Where the string "chevron" shows up in a line of the records, copy that line.
╭─ EXTRACTED ENTRIES
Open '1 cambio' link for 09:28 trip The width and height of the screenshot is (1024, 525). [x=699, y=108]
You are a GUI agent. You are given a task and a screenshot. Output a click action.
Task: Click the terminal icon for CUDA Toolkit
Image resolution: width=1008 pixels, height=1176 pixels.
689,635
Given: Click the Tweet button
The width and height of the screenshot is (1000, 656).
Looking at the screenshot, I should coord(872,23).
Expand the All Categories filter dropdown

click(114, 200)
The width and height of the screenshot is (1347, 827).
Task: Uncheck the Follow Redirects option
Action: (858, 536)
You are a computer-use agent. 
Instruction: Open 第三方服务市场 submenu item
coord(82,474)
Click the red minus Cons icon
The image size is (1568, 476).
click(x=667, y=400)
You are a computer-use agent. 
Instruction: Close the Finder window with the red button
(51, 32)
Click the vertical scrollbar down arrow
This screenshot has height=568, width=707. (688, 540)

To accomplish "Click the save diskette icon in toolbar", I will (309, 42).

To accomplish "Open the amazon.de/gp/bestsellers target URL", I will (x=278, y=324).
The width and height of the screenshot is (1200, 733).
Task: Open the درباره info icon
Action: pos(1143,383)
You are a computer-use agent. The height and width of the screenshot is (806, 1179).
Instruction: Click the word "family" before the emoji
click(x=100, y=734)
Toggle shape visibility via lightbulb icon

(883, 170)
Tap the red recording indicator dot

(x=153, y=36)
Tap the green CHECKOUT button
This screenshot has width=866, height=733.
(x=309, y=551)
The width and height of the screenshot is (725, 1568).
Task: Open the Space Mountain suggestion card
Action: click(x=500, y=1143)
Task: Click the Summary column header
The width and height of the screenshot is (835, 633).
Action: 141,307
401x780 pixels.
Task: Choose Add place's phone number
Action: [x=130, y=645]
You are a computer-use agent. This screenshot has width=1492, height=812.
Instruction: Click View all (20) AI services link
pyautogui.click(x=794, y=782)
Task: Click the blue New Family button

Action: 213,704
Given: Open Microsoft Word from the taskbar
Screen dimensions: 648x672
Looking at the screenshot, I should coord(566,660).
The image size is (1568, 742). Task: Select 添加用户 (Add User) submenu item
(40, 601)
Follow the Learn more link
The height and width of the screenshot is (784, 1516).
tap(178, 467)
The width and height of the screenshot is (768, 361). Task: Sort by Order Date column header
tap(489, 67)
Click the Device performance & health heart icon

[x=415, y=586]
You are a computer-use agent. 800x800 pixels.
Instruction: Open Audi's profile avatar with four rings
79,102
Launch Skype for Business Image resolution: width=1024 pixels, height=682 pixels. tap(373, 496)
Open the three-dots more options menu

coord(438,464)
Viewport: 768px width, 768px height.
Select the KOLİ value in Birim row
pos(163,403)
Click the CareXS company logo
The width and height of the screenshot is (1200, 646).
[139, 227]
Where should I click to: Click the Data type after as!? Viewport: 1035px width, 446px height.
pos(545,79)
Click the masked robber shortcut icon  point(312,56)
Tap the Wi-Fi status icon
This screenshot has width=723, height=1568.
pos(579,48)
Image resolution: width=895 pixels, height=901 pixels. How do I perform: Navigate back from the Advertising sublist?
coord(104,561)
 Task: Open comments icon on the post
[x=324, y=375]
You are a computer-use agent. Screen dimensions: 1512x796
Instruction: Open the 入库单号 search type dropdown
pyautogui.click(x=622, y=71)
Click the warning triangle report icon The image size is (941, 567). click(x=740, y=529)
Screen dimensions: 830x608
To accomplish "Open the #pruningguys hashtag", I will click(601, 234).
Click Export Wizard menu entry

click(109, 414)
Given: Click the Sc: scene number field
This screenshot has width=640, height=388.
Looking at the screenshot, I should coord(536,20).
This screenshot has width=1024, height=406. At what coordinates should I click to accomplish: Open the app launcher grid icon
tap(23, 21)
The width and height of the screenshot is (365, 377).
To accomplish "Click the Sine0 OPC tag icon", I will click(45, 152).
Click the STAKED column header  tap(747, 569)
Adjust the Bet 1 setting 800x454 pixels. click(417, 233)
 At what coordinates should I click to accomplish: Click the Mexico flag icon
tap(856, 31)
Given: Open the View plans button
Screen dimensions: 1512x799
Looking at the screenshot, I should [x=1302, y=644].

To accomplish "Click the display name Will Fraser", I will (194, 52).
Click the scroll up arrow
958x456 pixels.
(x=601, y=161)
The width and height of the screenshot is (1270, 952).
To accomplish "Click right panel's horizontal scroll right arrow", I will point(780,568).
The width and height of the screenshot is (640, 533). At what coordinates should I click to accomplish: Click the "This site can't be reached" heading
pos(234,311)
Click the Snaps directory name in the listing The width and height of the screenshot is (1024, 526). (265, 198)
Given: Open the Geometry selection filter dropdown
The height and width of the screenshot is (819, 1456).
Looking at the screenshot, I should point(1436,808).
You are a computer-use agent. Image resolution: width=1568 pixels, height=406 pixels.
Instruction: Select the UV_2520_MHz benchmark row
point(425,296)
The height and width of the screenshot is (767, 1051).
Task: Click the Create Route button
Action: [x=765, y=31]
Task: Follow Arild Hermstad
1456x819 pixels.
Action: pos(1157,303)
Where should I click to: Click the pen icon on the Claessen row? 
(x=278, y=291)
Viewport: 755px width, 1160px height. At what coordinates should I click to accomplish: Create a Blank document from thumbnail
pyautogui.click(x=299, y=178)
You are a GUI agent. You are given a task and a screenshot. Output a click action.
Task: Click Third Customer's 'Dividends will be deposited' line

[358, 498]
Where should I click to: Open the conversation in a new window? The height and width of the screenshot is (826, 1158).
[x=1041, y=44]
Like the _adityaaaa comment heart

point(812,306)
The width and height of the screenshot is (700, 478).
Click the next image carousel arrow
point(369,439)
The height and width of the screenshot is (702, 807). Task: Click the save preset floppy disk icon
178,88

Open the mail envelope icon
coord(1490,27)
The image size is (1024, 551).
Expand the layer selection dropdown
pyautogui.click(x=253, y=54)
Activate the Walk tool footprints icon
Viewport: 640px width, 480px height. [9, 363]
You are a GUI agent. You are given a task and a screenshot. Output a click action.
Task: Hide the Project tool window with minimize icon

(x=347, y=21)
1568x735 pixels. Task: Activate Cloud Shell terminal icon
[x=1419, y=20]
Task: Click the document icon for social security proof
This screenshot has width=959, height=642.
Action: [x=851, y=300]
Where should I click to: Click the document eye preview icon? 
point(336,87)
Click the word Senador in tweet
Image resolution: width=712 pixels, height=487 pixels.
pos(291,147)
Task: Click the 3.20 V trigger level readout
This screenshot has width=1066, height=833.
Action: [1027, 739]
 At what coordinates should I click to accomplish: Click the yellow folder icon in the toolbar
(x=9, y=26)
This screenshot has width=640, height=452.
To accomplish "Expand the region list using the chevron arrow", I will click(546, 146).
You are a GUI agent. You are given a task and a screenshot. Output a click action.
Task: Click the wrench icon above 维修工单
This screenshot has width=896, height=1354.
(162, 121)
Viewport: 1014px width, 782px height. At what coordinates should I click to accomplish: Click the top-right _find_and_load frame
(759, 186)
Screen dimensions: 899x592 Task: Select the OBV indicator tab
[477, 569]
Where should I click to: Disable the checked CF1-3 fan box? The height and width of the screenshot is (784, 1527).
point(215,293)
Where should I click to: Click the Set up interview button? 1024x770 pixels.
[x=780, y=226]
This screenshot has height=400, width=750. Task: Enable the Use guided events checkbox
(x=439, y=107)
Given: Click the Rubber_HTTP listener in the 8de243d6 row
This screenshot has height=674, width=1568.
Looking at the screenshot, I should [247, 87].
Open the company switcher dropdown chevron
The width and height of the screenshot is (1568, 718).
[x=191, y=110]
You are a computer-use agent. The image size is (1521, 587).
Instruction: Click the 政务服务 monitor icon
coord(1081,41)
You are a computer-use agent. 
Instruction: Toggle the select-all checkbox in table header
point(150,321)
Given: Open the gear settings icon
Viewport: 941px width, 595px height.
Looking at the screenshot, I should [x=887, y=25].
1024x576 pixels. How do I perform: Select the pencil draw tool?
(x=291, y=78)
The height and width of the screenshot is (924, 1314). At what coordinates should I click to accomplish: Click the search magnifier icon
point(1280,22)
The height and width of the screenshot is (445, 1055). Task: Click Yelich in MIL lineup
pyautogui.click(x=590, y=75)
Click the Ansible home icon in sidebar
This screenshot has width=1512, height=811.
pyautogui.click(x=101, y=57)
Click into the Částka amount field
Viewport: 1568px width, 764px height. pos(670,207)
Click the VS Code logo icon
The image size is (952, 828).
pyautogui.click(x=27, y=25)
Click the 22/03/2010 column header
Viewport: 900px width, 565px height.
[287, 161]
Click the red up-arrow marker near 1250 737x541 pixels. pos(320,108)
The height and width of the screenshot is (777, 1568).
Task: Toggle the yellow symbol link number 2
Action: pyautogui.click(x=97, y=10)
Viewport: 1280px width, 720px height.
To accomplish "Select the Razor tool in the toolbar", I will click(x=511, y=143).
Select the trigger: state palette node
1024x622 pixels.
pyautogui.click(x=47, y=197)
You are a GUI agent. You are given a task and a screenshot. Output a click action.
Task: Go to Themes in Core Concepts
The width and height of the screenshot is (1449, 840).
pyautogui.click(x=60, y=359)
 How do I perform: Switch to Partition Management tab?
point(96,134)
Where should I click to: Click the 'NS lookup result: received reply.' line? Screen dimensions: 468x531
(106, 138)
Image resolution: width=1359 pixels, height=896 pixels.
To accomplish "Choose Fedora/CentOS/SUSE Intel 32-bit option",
╰─
## ANSWER FOR THIS EXERCISE
To accomplish "Expand the region list using the chevron arrow", I will click(546, 146).
Open the company switcher dropdown chevron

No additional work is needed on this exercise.